La paura è che non cambi niente, ma non credo che possa essere così. Questo momento storico eccezionale, peculiarmente estremo, ci ha ulteriormente indicato il valore della solidarietà e dell’organizzazione sociale, l’interconnettività dei comportamenti umani, l’importanza di un progresso tecnologico condiviso. Vorrei che ci lasciasse la consapevolezza di un maggiore rispetto per la natura e cura per l’ambiente.

Facciamo un passo indietro: “La taverna di Alfa Ninnino”, una raccolta di racconti che hai pubblicato nel 2011. Ti va di dirci qualcosa su questo tuo lavoro?

È l’unica mia pubblicazione di prosa creativa. Si tratta di una raccolta sequenziale di dodici raccontini, per grandi e piccini, che hanno per protagonista un bimbo, Alfa Ninnino, e il suo mondo di crescita e scoperte, rappresentato dalla taverna. La taverna è un luogo specifico della casa di Ninnino e contemporaneamente tanti luoghi della rappresentazione. Da lì il bimbo parte nel suo approccio alla realtà che lo circonda, tutto un mondo nel quale nulla è banale e scontato.

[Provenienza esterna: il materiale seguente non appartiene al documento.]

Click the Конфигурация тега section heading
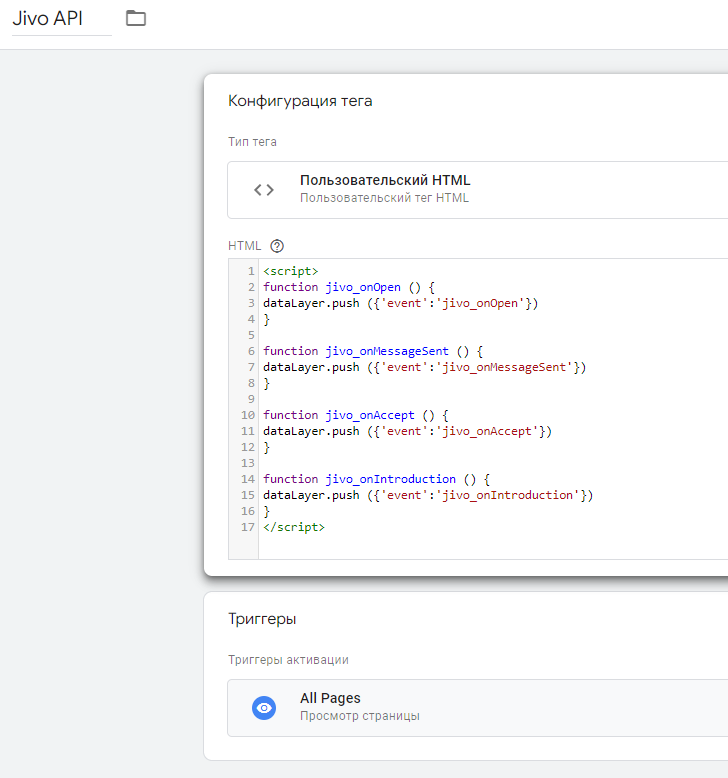 [x=300, y=101]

La raccolta di mini-racconti è pure concepita, come mezzo suggestivo e proiettivo, per essere utilizzata in ambito pedagogico e psicagogico.

Finalmente siamo arrivati a parlare del tuo libro: “Quinto libello di pezzi tesotici”. Presentacelo come vuoi.

Il “Quinto libello di pezzi tesotici” è la mia ultima raccolta pubblicata di poesie. È un progetto editoriale di poesia lirica, giunto al quinto appuntamento. I “pezzi tesotici” sono i singoli brani, i diversi momenti poetici della collezione proposta. Le liriche provengono tutte dalla raccolta cronologica madre, che è “Tesos”, mio termine originale, di risonanza classica, derivante dall’unione delle abbreviazioni “tes. os.”, tessuto osseo. Il “Primo libello” è stato pubblicato nel 1994; il “Quarto libello” nel 2011. La pubblicazione del “Quinto libello” è per me una ripresa del progetto “tesotico” e contemporaneamente un nuovo debutto.

Cosa vorresti che provasse un lettore leggendo il tuo libro?

Un senso di condivisione estetica; un movimento senso-percettivo di personalissima risonanza. E, forse, uno spazio lenitivo e promozionale di coscienza nella propria direttrice di cammino, nella propria visione del mondo.

Chi sono i tuoi poeti preferiti, quelli che maggiormente hanno influito sulla tua formazione?

I lirici greci, Dante, Leopardi, Montale.

Siamo alla fine ma prima di salutarti vogliamo farti un’ultima domanda: consiglia ai nostri lettori un libro che non sia il tuo, uno soltanto.

“Il guardiano del faro” di Henryk Sienkiewicz.